Vorstellungen
Filmkritik
Bei der Frisierkunst geht es um mehr als um das kunstvolle Stecken und Auftürmen von Haaren, darauf wird in „Medusa Deluxe“ von allen Seiten ein ums andere Mal hingewiesen. „There is serious history in this hairstyle“, erklärt die schwarze Friseurin Cleve in einer Mischung aus missionarischem Eifer und rasender Wut. Sie steckt mitten in der Arbeit an einer „Fontange“, einer hochkomplizierten, von einem Drahtgestell gestützten Flechtfrisur, als sie in ihrem artistischen Schaffen unterbrochen wird. Cleve soll Fragen der Polizei beantworten, bei der Frisierkunst geht es schließlich nicht nur um Geschichte, sondern um Leben und Tod. Der Friseur Mosca, größter Konkurrent in dem von René veranstalteten Hairstyling-Wettbewerb, ist in der Garderobe tot aufgefunden worden – skalpiert. Cleves Traum, in diesem Jahr endlich einmal den Wettbewerb zu gewinnen, ist erneut zunichte. Und die Toten in ihrem Leben sind ihr langsam auch unheimlich. Erst ihr letzter Assistent ist auf dem Weg in den Salon explodiert – durch eine Flasche Wasserstoffperoxid. „This can be a dangerous business.“
Gleiten durch die Gerüchte-Küche
Thomas Hardimans Debüt „Medusa Deluxe“ ist ein flamboyanter Krimi, in dem das Whodunit von einer Flut an Namen, Gossip, Outfits und Bewegung überspült wird. Die anfangs angekündigte Polizei ist ebenso wenig zugegen wie Ermittlerfiguren, und auch vom blutigen Tatort ist nichts zu sehen. Bei aller Fülle an visuellen Reizen und Figuren – neben dem Veranstalter René, den Hairstylistinnen Cleve, Divine und Kendra und den Models Timba, Inez und Angie begegnen einem außerdem Angel, Moscas Ehemann und ihr gemeinsames Baby Pablo, Patricio sowie der zwielichtige Security-Guard Gac – ist das Konzept so klar, wie der Ort, ein mehrstöckiges Fabrikgebäude, überschaubar ist. Die Kamera von Robbie Ryan, Bildgestalter unter anderem von „American Honey“ und „The Favourite“, folgt jeweils einer Person auf ihren Wegen durch Garderoben, Korridoren, Treppenräumen, Parkplätzen und Hinterhöfen, bis sie sich nach der Begegnung mit einer oder mehreren anderen an die Fersen einer neuen Person heftet – ein musikalisch unterlegter (Getrommel, Uhrengeticke, flächige Klänge etc.) Staffellauf unter einem diversen Ensemble, bei dem nie vorherzusehen ist, wer als nächste oder nächster übernimmt. Ähnlich wie in Iñárritus „Birdman“ wirkt alles wie in einem Take gedreht, die wenigen Schnitte, die gemacht wurden, sind im Fluss der Bewegung versteckt.

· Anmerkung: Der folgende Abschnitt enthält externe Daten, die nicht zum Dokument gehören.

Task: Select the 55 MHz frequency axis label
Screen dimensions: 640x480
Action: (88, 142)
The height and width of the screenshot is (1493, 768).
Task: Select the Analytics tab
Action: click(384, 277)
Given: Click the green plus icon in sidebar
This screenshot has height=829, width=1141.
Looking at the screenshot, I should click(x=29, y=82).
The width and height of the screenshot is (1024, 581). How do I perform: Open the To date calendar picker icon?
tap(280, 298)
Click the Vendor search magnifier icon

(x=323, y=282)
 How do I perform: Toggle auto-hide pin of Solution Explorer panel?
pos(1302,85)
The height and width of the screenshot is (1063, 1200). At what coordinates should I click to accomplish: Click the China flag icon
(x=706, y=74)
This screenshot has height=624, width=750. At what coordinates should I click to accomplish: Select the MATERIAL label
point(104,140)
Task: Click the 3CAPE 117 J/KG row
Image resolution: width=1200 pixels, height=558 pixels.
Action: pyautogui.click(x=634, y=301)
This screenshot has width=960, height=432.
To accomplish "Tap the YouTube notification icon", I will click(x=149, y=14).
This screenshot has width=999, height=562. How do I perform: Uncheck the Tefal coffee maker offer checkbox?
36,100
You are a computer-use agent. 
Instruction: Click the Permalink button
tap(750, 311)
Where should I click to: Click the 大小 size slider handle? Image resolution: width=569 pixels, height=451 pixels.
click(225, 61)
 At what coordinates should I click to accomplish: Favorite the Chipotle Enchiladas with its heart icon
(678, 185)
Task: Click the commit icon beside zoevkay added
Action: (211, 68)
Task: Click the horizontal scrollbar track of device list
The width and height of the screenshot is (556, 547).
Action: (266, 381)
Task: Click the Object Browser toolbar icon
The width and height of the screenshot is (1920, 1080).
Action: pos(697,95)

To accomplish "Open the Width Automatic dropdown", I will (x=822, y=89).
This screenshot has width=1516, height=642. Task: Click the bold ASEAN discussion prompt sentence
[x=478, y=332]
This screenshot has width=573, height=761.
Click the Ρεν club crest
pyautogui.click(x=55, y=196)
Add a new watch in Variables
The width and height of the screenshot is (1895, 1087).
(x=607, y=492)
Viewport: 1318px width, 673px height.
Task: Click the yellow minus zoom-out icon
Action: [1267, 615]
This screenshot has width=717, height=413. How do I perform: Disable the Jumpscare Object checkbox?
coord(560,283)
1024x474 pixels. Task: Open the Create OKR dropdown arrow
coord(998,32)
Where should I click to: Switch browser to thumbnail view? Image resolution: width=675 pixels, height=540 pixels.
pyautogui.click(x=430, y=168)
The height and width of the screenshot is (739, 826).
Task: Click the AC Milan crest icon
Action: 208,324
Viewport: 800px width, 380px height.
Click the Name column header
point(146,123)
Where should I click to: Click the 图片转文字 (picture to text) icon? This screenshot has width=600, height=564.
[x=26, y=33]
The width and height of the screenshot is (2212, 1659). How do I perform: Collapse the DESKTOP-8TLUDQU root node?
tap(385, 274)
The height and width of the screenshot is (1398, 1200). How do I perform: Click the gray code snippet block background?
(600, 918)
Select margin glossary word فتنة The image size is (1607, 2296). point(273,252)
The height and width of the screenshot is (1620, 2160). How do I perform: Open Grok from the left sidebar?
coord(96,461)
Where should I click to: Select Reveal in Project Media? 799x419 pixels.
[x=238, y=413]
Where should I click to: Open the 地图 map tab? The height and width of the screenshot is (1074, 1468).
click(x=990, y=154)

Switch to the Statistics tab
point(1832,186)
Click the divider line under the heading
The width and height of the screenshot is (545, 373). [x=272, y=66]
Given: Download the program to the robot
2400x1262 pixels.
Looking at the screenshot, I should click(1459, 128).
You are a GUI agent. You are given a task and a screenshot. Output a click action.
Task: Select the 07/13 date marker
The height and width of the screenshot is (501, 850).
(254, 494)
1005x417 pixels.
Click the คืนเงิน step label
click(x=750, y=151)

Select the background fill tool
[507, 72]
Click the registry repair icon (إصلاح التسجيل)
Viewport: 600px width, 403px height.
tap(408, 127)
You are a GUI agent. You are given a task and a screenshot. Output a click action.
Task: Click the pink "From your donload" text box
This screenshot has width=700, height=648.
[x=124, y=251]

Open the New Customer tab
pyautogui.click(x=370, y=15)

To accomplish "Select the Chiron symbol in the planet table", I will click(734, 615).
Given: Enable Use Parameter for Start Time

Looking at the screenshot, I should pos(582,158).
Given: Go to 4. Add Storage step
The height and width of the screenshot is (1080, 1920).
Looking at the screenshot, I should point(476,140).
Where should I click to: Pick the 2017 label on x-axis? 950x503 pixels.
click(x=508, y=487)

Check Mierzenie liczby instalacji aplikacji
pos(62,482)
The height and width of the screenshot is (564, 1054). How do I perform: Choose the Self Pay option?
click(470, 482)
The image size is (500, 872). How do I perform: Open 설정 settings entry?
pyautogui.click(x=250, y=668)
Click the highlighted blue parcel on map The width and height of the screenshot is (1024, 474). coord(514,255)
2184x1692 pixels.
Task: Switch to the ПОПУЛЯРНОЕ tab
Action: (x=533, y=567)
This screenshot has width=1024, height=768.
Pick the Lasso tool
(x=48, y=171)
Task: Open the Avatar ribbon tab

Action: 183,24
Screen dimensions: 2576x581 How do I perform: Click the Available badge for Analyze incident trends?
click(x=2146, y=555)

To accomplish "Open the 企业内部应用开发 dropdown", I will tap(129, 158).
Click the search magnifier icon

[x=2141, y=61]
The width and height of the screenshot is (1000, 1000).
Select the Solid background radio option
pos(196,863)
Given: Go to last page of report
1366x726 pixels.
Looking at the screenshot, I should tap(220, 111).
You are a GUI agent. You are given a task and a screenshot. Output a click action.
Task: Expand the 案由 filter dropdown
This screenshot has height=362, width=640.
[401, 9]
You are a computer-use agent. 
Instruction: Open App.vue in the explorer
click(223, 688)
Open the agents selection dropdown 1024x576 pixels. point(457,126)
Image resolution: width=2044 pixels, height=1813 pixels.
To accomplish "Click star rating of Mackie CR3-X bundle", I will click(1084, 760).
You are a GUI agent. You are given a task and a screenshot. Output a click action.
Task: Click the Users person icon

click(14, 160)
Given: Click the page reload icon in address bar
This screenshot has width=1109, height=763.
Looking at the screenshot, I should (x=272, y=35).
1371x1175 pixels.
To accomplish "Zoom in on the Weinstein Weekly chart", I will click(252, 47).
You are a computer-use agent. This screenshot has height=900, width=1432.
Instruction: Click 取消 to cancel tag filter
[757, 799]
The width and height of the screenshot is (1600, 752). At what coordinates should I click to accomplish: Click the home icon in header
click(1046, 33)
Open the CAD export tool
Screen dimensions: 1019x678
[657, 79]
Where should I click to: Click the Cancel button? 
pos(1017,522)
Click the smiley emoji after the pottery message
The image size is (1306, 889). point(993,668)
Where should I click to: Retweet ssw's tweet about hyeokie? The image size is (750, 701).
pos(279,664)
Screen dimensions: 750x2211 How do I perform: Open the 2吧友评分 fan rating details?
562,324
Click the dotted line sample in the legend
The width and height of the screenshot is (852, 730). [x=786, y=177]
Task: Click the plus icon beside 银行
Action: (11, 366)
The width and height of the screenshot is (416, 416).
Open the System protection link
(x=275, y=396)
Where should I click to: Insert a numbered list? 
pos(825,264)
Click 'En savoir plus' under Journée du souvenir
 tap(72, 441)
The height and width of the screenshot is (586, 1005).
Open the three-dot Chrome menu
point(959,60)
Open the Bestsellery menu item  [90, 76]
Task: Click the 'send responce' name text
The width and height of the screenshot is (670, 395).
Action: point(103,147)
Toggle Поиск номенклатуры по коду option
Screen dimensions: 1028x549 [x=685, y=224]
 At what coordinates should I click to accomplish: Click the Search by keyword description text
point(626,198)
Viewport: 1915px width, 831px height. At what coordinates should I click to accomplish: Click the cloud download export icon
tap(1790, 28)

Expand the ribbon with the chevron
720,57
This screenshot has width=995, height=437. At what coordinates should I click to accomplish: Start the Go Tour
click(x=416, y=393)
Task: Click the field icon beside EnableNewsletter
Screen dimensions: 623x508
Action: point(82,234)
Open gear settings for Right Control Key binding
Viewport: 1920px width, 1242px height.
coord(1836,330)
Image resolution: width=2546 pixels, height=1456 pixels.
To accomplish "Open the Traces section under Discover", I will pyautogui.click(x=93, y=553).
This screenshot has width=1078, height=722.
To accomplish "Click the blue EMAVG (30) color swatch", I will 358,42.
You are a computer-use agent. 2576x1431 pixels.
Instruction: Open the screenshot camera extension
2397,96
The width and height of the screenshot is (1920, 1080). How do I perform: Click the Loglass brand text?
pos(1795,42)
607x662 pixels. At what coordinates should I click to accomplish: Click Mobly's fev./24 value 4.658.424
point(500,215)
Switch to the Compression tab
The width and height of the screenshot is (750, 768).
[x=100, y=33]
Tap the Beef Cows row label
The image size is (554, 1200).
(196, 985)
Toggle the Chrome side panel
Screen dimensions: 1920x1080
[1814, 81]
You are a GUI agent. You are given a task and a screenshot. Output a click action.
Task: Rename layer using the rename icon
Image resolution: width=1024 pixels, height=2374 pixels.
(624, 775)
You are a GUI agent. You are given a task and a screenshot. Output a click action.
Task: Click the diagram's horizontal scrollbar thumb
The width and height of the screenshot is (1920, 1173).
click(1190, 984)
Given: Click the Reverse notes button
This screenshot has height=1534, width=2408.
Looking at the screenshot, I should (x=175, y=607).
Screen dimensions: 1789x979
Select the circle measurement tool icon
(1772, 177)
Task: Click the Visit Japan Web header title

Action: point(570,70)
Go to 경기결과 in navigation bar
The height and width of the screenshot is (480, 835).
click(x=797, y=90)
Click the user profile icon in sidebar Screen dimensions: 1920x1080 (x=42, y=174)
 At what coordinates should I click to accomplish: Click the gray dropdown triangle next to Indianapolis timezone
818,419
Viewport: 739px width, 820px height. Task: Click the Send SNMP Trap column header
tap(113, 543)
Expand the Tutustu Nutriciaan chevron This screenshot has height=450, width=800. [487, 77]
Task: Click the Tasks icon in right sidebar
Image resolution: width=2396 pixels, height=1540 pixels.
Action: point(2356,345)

Mit jedem Gang in die nächste Situation kommen Informationen, wichtige wie unwichtige, ans Tageslicht. Es geht um illegalen Handel mit Medikamenten gegen Haarausfall und andere Substanzen, erkaufte Wettbewerbsvorteile und heimliche Affären, der Verdacht fällt mal hier-, mal dorthin, eine wirkliche Spur aber wird – bis zur fast überraschend kommenden Auflösung – nie aufgenommen.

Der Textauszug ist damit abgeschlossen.